● **Page**:
Historically – at my former employer Sakhr and Harf – I believed you have to support Arabic morphological analysis in order to have a good Arabic Full Text Search Engine. Recently I was developing an Arabic application using Java, we used Apache Lucene search component, as you know Java already internationalized, so Lucene supports Arabic without much effort. We studied to improve the search by adding morphological analysis.
What it means from the user perspective to have morphological analysis in search, it means searching by كتب (write) and you get results that has many variations, like كتابة، سيكتب، فكتب (writing, wrote, books, …) and so on. What a stupid idea, Look at Google, if you search by the keyword “reading”, it will find it only. Why we should slow down our search algorithm and just adding confusion to the user, Google even search in misspelled words and just offer you to search using the coorect words. What it means?, it means we should respect user input and use it as it, the search engine efforts should concentrate on getting the most relevant hits to the user query at the top.
My conclusion is not the morphological analysis is useless, I believe it is important in machine translation and many other nutural language processing applications but not search engines. The key feature of search engine are accuracy, ranking and of course speed.

● **Task description**:
In the post on Arabic search, which search component did the Java application use? The listing has no part in this.

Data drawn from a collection
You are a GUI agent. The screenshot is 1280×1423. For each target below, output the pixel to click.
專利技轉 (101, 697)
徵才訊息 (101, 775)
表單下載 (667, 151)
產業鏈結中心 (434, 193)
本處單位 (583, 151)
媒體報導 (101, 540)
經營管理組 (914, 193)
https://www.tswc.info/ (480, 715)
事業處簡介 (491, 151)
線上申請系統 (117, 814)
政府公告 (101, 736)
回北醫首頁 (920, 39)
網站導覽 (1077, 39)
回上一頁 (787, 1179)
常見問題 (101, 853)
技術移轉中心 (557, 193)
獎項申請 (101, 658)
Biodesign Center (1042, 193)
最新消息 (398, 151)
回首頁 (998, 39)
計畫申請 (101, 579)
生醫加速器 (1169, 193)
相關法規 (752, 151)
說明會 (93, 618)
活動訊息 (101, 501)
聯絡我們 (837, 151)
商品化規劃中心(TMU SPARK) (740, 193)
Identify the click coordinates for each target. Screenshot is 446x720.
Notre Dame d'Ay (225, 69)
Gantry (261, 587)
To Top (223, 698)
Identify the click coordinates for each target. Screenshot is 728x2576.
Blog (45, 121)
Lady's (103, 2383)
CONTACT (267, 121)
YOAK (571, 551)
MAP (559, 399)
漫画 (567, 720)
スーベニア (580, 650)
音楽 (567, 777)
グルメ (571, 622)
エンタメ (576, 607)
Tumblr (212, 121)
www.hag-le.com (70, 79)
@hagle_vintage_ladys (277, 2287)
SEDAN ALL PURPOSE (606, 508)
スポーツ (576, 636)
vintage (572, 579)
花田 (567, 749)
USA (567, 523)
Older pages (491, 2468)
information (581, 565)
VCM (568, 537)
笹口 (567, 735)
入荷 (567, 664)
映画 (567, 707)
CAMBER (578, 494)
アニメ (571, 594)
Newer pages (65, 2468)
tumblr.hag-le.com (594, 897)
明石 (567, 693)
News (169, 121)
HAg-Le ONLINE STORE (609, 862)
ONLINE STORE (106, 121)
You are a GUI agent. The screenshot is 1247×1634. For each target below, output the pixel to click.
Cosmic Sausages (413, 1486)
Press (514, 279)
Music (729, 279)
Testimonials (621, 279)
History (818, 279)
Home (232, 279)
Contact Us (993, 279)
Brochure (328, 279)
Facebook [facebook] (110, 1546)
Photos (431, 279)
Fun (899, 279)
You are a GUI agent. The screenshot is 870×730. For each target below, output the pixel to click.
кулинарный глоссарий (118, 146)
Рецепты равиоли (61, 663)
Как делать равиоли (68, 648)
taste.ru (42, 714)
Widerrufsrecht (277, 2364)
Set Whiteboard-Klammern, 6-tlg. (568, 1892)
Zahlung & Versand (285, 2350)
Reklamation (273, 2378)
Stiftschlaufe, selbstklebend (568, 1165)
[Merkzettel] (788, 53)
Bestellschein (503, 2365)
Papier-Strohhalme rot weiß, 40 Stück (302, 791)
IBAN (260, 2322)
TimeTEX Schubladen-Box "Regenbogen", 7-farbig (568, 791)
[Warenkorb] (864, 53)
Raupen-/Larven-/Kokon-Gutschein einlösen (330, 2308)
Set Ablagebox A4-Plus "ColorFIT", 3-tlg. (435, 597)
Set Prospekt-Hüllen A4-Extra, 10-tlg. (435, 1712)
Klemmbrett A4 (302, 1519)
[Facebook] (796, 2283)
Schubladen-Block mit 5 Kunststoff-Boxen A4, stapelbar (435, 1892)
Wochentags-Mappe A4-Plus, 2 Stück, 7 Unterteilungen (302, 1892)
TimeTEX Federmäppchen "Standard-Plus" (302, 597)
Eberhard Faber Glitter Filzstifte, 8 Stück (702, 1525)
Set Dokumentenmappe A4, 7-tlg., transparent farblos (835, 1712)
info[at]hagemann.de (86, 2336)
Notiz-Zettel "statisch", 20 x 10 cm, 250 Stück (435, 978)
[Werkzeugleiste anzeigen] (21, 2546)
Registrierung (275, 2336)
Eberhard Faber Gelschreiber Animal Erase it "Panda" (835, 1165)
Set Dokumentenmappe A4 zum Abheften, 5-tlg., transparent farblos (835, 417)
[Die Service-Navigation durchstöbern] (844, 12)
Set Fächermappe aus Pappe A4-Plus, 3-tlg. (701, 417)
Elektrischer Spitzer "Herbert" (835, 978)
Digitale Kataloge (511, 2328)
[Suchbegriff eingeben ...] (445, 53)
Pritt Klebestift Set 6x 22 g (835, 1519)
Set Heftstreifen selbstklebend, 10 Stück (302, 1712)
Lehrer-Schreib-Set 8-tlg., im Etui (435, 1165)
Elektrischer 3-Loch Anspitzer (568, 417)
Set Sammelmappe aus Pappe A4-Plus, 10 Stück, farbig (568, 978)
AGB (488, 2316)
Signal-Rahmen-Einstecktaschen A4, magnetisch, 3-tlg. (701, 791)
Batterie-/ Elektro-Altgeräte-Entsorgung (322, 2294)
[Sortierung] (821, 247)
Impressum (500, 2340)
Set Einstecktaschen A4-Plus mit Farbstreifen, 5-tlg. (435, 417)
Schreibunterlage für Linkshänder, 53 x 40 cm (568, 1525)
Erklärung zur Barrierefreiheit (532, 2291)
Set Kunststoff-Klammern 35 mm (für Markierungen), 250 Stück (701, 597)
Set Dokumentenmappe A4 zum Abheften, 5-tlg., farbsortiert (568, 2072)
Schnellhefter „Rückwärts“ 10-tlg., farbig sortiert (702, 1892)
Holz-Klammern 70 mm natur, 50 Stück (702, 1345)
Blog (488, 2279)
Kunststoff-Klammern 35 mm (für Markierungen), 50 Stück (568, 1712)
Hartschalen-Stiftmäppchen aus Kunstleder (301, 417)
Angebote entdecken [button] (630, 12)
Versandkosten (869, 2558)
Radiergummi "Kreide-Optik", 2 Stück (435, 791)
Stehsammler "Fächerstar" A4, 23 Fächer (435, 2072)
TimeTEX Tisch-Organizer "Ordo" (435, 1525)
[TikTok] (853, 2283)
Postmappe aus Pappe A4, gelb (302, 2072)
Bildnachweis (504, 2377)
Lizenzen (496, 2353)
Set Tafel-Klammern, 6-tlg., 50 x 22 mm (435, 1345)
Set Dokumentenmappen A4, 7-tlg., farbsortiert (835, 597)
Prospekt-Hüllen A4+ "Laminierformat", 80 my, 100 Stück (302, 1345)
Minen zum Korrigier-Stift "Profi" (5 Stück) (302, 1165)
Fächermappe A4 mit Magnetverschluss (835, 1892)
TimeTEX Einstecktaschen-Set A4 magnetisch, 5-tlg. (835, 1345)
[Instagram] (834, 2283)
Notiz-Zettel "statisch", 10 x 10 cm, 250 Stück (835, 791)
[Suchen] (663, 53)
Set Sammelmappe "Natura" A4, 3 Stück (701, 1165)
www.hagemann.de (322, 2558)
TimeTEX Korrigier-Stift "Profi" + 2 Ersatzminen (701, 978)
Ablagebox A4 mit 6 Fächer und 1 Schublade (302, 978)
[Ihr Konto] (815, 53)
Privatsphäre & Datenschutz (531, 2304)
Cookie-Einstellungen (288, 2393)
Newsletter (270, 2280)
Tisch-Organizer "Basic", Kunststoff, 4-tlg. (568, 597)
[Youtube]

● **In response**:
Apache Lucene.